Tasks to complete:
(A) According to the passage about Burke and the Me Too movement, what has enabled her to share her message on an international stage? Answer in one to three sentences.
(B) List each public occasion or honor through which, according to the passage about Burke and the Me Too movement, her message received attention.

Provided text:
The rise of the movement, and subsequent efforts by Burke’s supporters for her to get appropriate credit for her work, have enabled her to share her message on an international stage. She was on the Red Carpet at the Golden Globes in January sharing her message of hope and healing for survivors of sexual violence. In Times Square, Burke and her Me Too message received a global spotlight when she led the countdown and ball drop on New Year’s Eve. Time Magazine chose Burke as one of the “Silence Breakers,” named Person of the Year for 2017, though they opted for celebrities and others on the cover. Still, the media coverage has helped catapult her message of support for victims and the creation of a new culture that listens to and protects victims and eradicates sexual violence.

Her commitment to speaking out and helping others grew out of her own experience, but Burke didn’t always have the words or a feeling of safety to describe her own trauma.

Extracted information:

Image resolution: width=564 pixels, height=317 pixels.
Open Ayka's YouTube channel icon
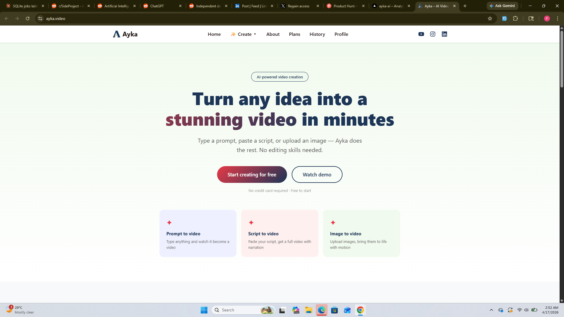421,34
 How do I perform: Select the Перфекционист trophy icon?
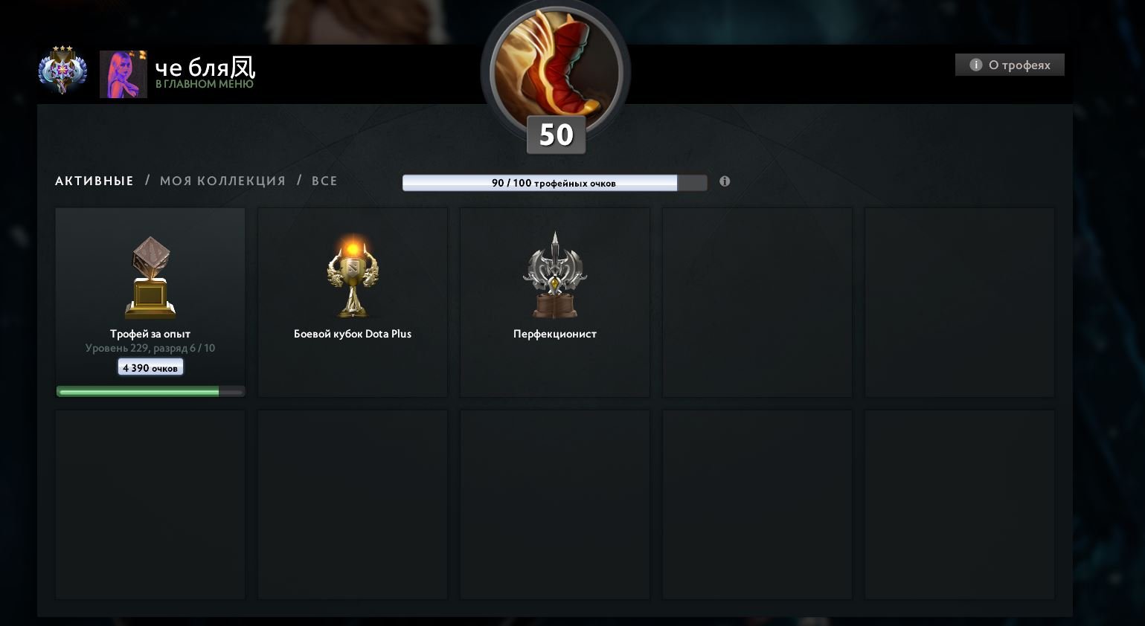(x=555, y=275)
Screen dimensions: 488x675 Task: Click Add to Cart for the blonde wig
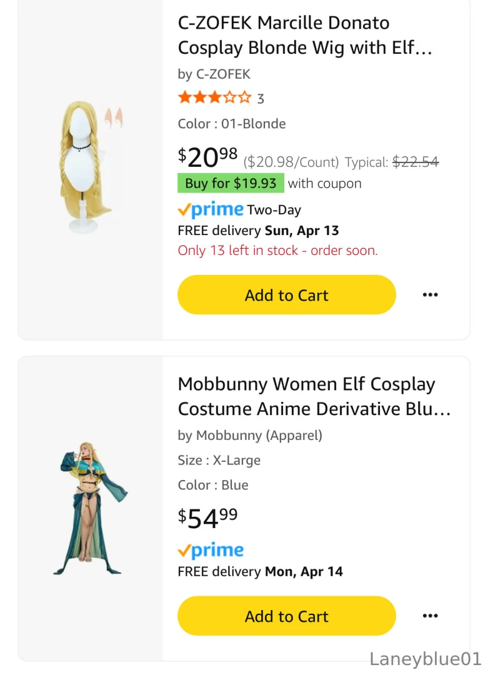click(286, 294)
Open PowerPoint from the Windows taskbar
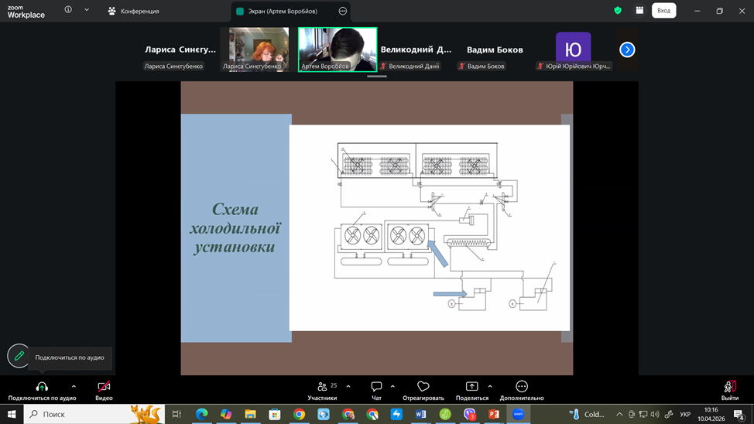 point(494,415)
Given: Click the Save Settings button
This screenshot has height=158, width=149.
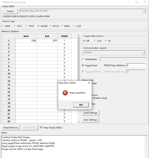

Responses to the exercise:
(A) The rise of the movement has enabled her to share her message internationally. So have her supporters' subsequent efforts to see that she receives appropriate credit for her work.

(B)
- Appearing on the Red Carpet at the Golden Globes in January
- Leading the countdown and ball drop in Times Square on New Year's Eve
- Being chosen by Time Magazine as one of the "Silence Breakers," named Person of the Year for 2017